The AHA’s analysis is spot on and comes within days of an attack on Ireland’s Health Service that caused the entire health system to shut down. A similar attack hit Ireland’s Health Service Executive the following day, causing cancelations to outpatient services. The Financial Times reported that a sample of medical and personal data about the Irish patients was released online by the “Conti-Locker Team.” The hackers claim they stole nearly a terabyte of patient data, staff employment and payroll data, and financial statements and reportedly were asking for a $20 million ransom.

Hospitals in New Zealand’s Waikato District Health Board suffered a similar attack in mid-May. The New Zealand Health Board received an email from the hackers containing personal data on patients and staff, but the Health Board decided not to report this to the media and turned the email over to authorities.
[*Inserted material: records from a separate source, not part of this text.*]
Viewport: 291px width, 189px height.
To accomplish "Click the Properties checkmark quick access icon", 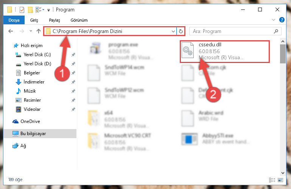I will coord(22,9).
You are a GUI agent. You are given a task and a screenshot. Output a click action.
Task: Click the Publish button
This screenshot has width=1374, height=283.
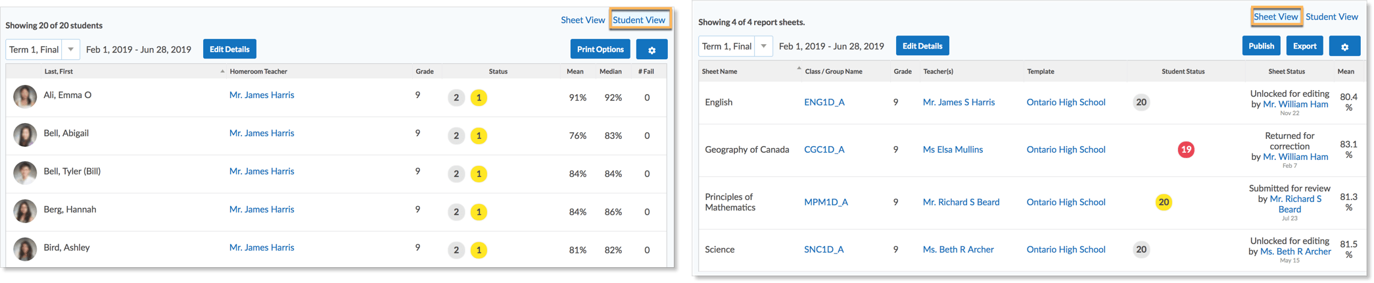click(1261, 46)
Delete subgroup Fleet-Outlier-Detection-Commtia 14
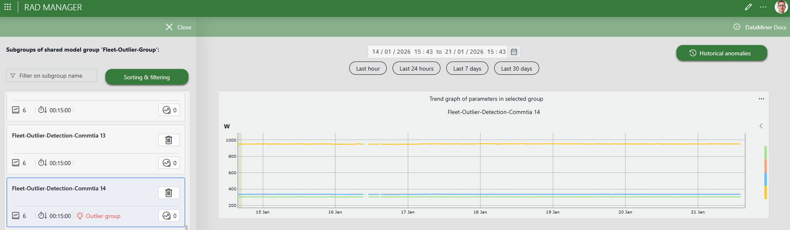The height and width of the screenshot is (230, 790). coord(169,193)
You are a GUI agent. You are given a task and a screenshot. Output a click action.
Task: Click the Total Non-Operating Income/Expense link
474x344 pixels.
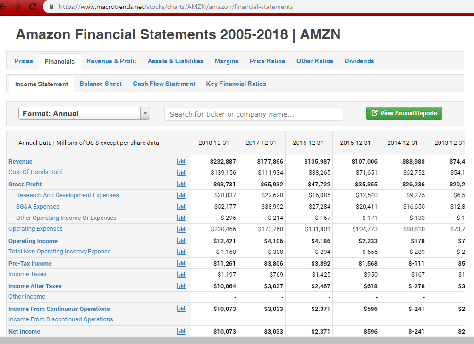coord(59,252)
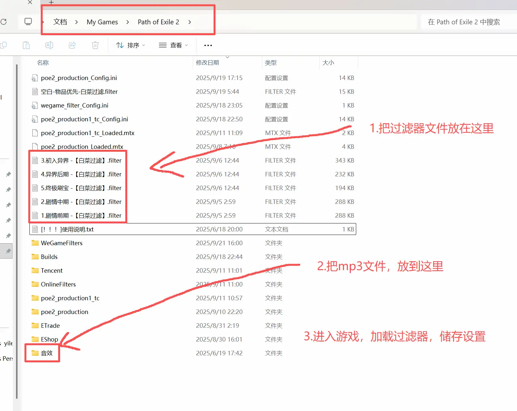Click the Share icon in toolbar
Viewport: 517px width, 411px height.
click(x=72, y=45)
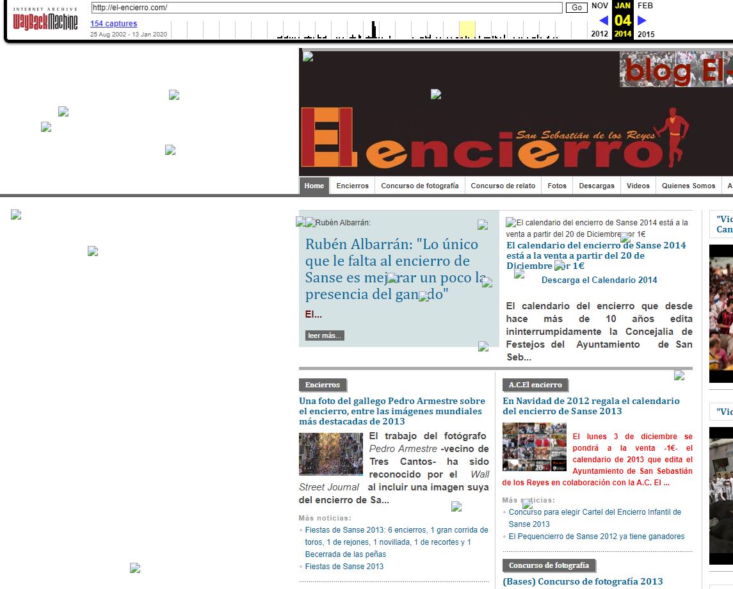Select the Home tab
This screenshot has height=589, width=733.
pos(314,186)
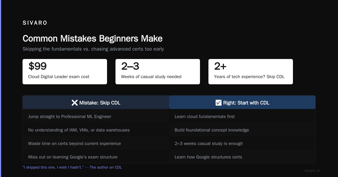The width and height of the screenshot is (338, 177).
Task: Select row Learn how Google structures certs
Action: [242, 157]
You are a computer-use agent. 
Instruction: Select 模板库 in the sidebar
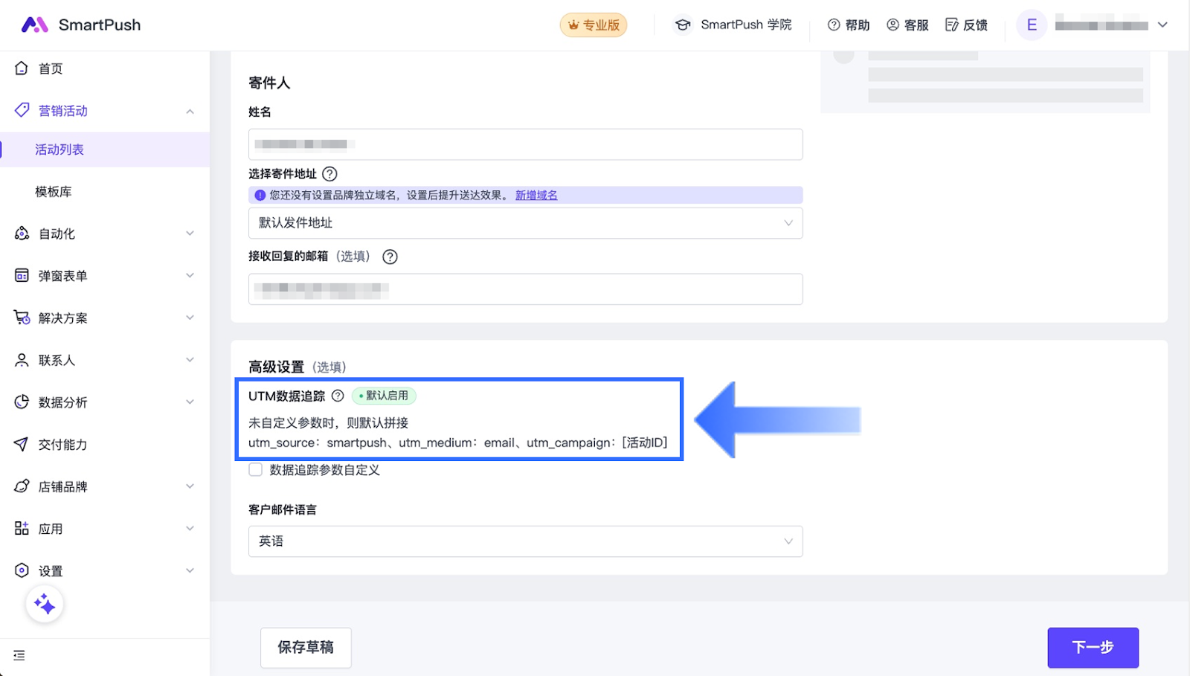54,192
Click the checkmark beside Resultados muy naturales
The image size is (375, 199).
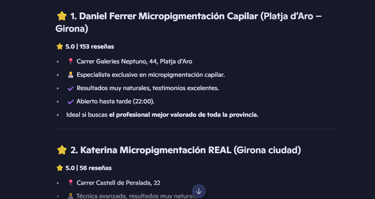pyautogui.click(x=70, y=89)
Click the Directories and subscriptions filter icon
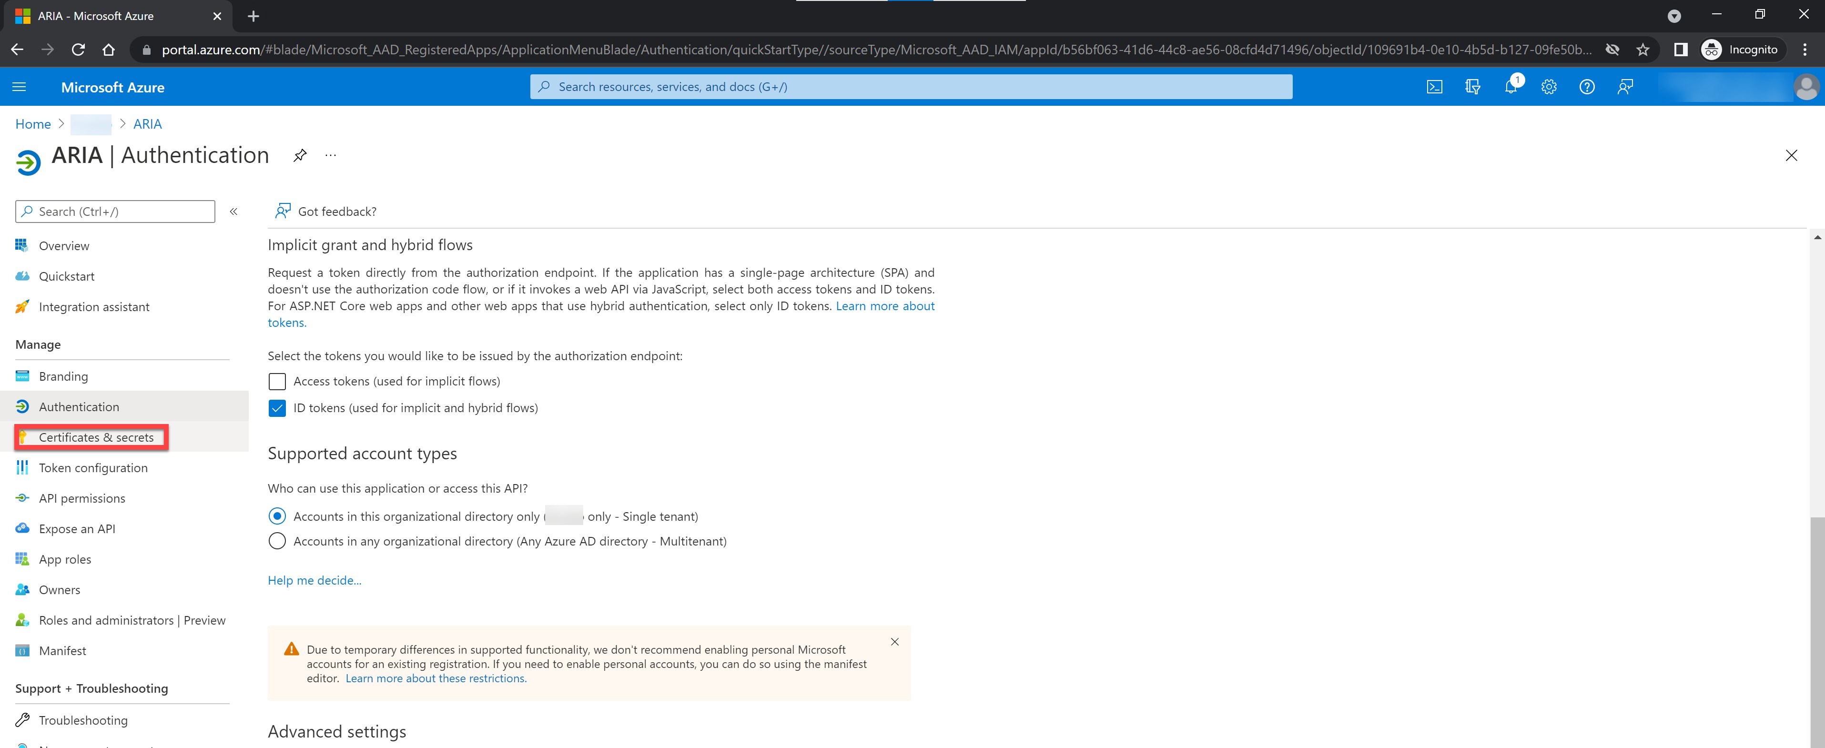This screenshot has width=1825, height=748. click(1472, 86)
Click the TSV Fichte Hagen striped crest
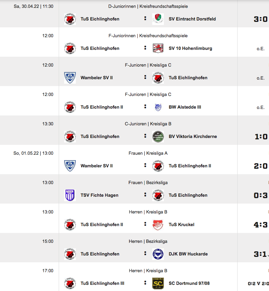This screenshot has width=269, height=291. pyautogui.click(x=70, y=195)
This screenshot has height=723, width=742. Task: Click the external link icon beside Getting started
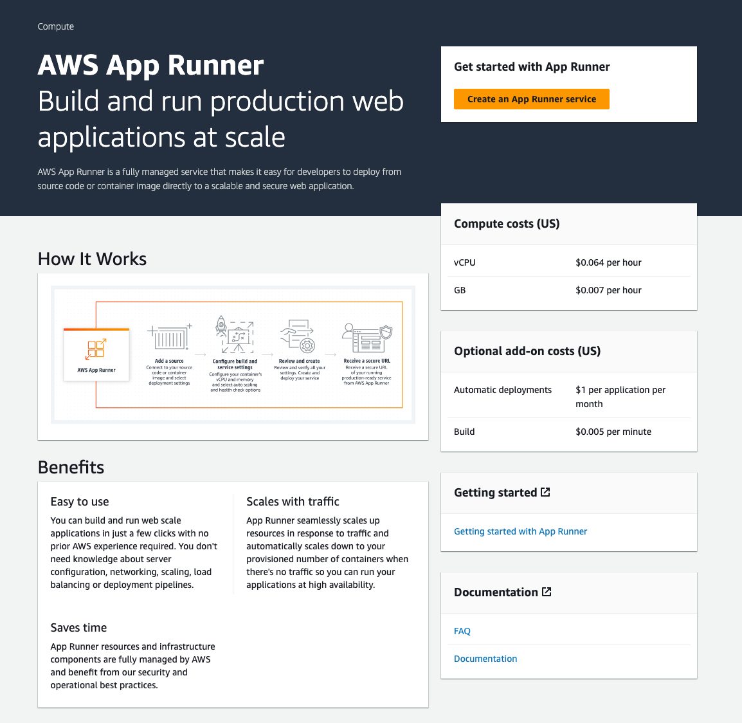coord(545,492)
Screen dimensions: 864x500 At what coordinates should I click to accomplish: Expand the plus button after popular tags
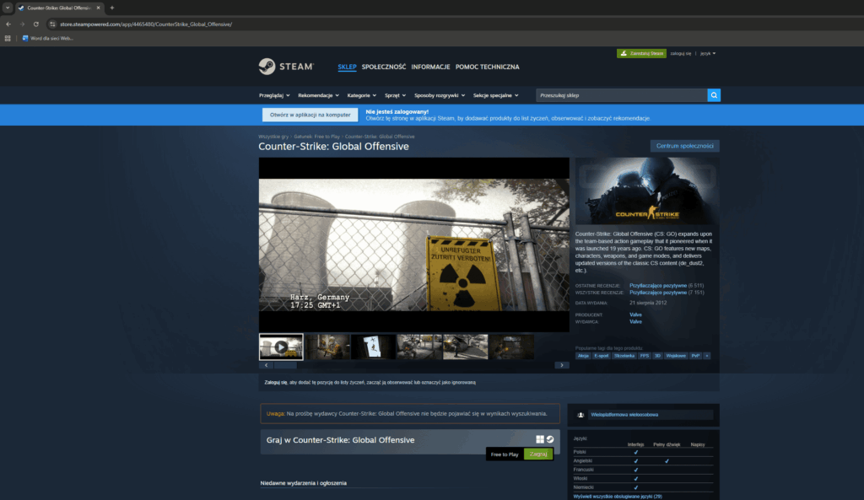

Holding their ground, the Health Board has reportedly refused to pay the cyber criminals and has moved to manual procedures and asked patients to find alternative treatment for non-life-threatening conditions.

The global attention from law enforcement and media regarding the Colonial Pipeline and health services attacks apparently scared the cyber criminals, at least temporarily. The Darkside ransomware attackers announced they were closing shop, and the BBC reported on May 21 that the Conti criminals handed over the decryption key to the Irish Health Service for free, even though it was accompanied by a threat to post the exfiltrated data if the $20 million payment was not made. The Financial Times reported that the criminals made good on the threat and posted samples of medical and personal data online.

This is a global problem. All computer systems supporting government operations, private enterprise, and civilian life are at the mercy of cyber criminals. And all too often it is the individuals who are left to singlehandedly try to recover their identity and protect their privacy, with little or no assistance from the government. The attacks on health organizations illustrate the domino effect of these attacks on individual lives and the serious consequences they can have.

The hard truth is ransomware will end only when:

• Companies have comprehensive cyber-security programs tailored to counter the current threat environment
• Cyber crime laws are harmonized globally to enable law enforcement to effectively and efficiently investigate cyber crimes
• Governments provide adequate support and assistance to private sector companies under attack.

Cyber-security professionals have called for these actions for two decades. Time has run out. The bad guys are winning, and we can no longer tarry and bumble around on this. Companies have to get their cyber-security act together. Agents and brokers have an important role to play here. They need to work with their clients to ensure they perform cyber risk assessments, understand their vulnerabilities, have an action plan to improve their cyber-security maturity, and present an accurate picture to carriers during the underwriting process. These actions will help ensure that their clients can better protect against such attacks and that, in the event they do suffer a cyber attack, claims get paid.

Buying an insurance policy is not a substitute for cyber-security preparedness, and insurance companies cannot be expected to pay for incidents caused by poor cyber-security practices. Insurance is a transfer of risk, not a transfer of the responsibility to do what is necessary to protect systems, data and overall operations. Agents and brokers can play a valuable role in helping their clients bring together risk managers and IT/cyber-security personnel to share the responsibility of cyber risk management.